AMY GOODMAN: As we wrap up, I just wanted to ask about John Kiriakou, Ray McGovern.

RAY McGOVERN: Yeah. Well, it’s the supreme irony that the only CIA official who actually exposed the torture regime, and inadvertently let slip the name of one of the torturers, who can be found in northern Virginia—I’ll give you his telephone number and address, if you like—he’s 30 months in a federal penitentiary. So—

AMY GOODMAN: Not the torturer, but the person who exposed him.

RAY McGOVERN: But the fellow who revealed the torturer. So, you know, if you want to be cynical or you want to repeat what Mike has said about showing this object lesson, they put him under indictment for violating the Espionage Act of 1917, which was designed for German spies, you know, to get German spies. And here, they threw the book at him. And he did a plea bargain where he got off late with 30 months. He’s got five kids, OK? He lives about two miles away from me. And he’s put away for 30 months, about halfway through his sentence. So, that’s what happens.

AMY GOODMAN: Because he explained what the context was?

RAY McGOVERN: Yeah, he said that waterboarding was going on and that it was torture. And then he said, by the—well, they charged him with giving the name of one of the torturers to the press. That—

AMY GOODMAN: And where was that torturer? Where did he engage in the torture?

RAY McGOVERN: He was kind of a super—a torture supervisor, you know, like a GS-15 torture supervisor—sorry. So, you know, he was very much involved in it. But, you know, one of the other ironies is his name never came out in the press. It was just given to one correspondent, and they got that from all these technical means that we’ve been talking about. And so, Kiriakou made one small mistake in that he gave it to a person who wasn’t very safe in guarding the information, and so they threw the book at him. They wanted to put him away for like 35 years, like they wanted to put Tom Drake away. He plea-bargained, and so he got off light with 30 months.

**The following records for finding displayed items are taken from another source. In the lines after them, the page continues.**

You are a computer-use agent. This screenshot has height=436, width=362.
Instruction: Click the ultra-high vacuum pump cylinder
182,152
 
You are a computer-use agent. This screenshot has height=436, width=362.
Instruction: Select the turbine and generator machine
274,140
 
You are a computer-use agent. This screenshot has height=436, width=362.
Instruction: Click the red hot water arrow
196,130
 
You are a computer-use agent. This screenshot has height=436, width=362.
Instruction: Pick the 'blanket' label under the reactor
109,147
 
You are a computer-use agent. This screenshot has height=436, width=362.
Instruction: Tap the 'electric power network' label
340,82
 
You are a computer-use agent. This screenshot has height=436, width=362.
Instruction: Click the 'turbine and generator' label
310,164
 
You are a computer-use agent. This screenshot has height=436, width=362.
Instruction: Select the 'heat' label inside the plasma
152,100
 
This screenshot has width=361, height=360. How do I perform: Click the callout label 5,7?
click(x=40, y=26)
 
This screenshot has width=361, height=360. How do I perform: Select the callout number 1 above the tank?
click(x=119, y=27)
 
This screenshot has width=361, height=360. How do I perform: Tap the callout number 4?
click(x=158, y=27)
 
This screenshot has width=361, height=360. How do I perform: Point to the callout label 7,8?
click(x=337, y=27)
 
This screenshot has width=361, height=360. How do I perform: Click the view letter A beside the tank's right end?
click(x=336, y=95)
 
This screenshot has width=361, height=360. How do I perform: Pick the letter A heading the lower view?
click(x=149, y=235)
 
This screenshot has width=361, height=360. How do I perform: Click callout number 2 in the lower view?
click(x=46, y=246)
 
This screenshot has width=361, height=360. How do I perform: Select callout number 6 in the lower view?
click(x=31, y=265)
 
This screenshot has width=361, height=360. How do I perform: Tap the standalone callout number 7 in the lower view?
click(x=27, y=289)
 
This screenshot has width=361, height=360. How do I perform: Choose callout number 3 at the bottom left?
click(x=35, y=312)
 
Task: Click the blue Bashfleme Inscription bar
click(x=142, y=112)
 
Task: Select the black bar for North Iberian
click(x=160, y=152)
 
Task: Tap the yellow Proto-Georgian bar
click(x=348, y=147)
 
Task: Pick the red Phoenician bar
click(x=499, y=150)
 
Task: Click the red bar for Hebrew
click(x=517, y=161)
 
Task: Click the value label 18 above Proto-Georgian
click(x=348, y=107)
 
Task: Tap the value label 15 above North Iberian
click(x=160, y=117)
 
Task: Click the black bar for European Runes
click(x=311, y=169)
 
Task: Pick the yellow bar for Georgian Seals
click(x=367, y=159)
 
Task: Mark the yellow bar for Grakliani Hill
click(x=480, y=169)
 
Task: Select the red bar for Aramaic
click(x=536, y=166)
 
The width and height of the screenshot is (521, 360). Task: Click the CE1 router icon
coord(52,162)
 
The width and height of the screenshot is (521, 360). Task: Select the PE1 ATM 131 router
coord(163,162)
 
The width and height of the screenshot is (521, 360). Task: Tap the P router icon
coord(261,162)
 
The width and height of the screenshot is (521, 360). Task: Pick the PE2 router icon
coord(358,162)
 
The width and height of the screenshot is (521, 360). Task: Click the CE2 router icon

AMY GOODMAN: And so he’s in prison today.


AMY GOODMAN: And the most important lesson you learned, Julia, in researching Dragnet Nation?

JULIA ANGWIN: What I learned was basically that there’s some things we can do ourselves, but in fact, if we really want to curb ubiquitous surveillance, the most important thing we need, actually, is we need some rights. We need due process for our data, because right now, when it’s used against us secretly, we often don’t know. We never see it, and we don’t have a right to challenge it. And I think that that’s not fair.

AMY GOODMAN: I want to thank you all for being with us. Mike German, longtime FBI agent. Julia Angwin, her new book is called Dragnet Nation: A Quest for Privacy, Security, and Freedom in a World of Relentless Surveillance. And thanks so much to Ray McGovern, former CIA analyst who recently returned from Russia, where he presented Edward Snowden with an award. That does it for this broadcast. I’m Amy Goodman, with Nermeen Shaikh.